Tarea asignada. Selecciona y copia cada línea de los registros que contenga la palabra "name". Distingue entre mayúsculas y minúsculas.

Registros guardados
┄┄┄┄┄┄

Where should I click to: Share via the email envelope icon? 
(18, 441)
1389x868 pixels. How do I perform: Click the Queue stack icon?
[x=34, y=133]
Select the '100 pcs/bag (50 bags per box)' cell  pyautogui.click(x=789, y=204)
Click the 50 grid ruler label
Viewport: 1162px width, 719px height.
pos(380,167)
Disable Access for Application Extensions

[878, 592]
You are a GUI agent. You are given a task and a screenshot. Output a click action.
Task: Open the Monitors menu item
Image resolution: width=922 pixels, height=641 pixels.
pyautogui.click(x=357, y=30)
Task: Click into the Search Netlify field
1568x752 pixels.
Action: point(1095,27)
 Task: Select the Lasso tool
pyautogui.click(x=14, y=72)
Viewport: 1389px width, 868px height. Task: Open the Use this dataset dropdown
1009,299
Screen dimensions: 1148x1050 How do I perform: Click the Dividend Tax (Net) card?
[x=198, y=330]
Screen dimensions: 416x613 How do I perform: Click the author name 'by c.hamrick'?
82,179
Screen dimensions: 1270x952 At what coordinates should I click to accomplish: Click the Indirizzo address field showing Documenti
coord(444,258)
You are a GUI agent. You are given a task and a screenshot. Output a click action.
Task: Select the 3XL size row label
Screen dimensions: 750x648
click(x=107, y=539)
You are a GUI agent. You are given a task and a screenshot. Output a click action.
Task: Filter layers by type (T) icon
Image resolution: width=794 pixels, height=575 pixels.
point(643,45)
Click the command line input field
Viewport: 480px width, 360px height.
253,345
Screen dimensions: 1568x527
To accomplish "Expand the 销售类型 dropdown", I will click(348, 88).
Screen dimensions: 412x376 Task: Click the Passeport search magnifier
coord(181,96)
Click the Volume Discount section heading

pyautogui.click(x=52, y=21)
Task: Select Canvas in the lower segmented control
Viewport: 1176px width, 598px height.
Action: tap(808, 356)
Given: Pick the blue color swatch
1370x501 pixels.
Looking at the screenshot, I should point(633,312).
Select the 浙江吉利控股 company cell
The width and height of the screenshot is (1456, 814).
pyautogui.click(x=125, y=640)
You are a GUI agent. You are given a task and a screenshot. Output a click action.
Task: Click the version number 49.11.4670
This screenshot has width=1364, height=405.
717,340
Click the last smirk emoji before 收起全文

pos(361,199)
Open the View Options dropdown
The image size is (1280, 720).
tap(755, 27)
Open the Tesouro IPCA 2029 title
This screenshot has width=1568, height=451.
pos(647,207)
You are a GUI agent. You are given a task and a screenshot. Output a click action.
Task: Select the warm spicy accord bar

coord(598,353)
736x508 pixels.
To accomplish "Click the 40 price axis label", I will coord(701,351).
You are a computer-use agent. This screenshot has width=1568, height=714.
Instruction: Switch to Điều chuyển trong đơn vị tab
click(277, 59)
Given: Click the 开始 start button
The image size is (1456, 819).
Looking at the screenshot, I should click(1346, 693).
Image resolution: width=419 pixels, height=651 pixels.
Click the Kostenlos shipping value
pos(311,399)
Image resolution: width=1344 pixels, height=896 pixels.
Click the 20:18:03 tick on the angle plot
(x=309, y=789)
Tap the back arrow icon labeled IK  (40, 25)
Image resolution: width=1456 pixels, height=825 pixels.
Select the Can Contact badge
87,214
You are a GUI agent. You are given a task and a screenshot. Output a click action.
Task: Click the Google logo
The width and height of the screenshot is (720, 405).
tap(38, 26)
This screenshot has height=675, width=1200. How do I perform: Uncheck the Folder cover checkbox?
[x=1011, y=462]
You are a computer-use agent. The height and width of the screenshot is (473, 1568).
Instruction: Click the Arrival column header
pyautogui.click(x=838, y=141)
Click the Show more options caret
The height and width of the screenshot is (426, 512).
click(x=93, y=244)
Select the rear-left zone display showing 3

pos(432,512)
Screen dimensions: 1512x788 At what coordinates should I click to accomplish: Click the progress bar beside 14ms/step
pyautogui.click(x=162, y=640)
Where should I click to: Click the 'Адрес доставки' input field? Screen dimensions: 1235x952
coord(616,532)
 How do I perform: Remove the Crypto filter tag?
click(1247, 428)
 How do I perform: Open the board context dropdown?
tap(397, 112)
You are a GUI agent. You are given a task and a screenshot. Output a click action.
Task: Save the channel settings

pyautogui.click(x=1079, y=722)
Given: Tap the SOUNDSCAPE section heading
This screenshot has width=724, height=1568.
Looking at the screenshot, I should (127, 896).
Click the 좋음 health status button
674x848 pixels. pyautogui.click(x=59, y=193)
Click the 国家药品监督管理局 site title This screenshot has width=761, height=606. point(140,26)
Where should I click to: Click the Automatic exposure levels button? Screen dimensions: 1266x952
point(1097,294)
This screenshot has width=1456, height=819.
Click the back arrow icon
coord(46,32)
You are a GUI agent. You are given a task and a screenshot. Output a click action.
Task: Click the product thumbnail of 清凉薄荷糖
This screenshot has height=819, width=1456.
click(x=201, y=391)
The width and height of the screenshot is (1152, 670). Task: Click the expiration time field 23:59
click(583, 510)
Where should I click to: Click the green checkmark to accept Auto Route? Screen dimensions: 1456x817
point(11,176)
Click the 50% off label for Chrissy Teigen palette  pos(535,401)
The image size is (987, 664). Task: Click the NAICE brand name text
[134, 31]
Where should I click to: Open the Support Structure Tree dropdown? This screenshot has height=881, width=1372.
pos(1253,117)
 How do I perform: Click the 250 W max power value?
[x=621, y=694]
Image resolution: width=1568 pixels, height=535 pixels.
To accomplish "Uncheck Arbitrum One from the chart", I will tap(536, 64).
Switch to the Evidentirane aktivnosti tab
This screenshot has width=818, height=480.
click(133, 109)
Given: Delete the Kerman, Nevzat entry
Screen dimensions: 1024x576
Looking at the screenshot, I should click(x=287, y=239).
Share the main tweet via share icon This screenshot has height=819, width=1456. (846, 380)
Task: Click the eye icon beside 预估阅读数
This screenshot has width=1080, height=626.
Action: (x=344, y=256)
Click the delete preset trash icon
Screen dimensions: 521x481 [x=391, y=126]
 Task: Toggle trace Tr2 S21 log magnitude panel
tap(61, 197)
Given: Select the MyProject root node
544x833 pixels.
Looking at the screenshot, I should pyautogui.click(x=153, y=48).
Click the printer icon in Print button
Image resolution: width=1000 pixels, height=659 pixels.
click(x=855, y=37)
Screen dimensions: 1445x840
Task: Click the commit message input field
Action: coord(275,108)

┄┄┄┄┄┄

Respuesta escrita.
Screen dimensions: 416x613 How do I perform: Click the author name 'by c.hamrick'?
The image size is (987, 664). Task: Click the NAICE brand name text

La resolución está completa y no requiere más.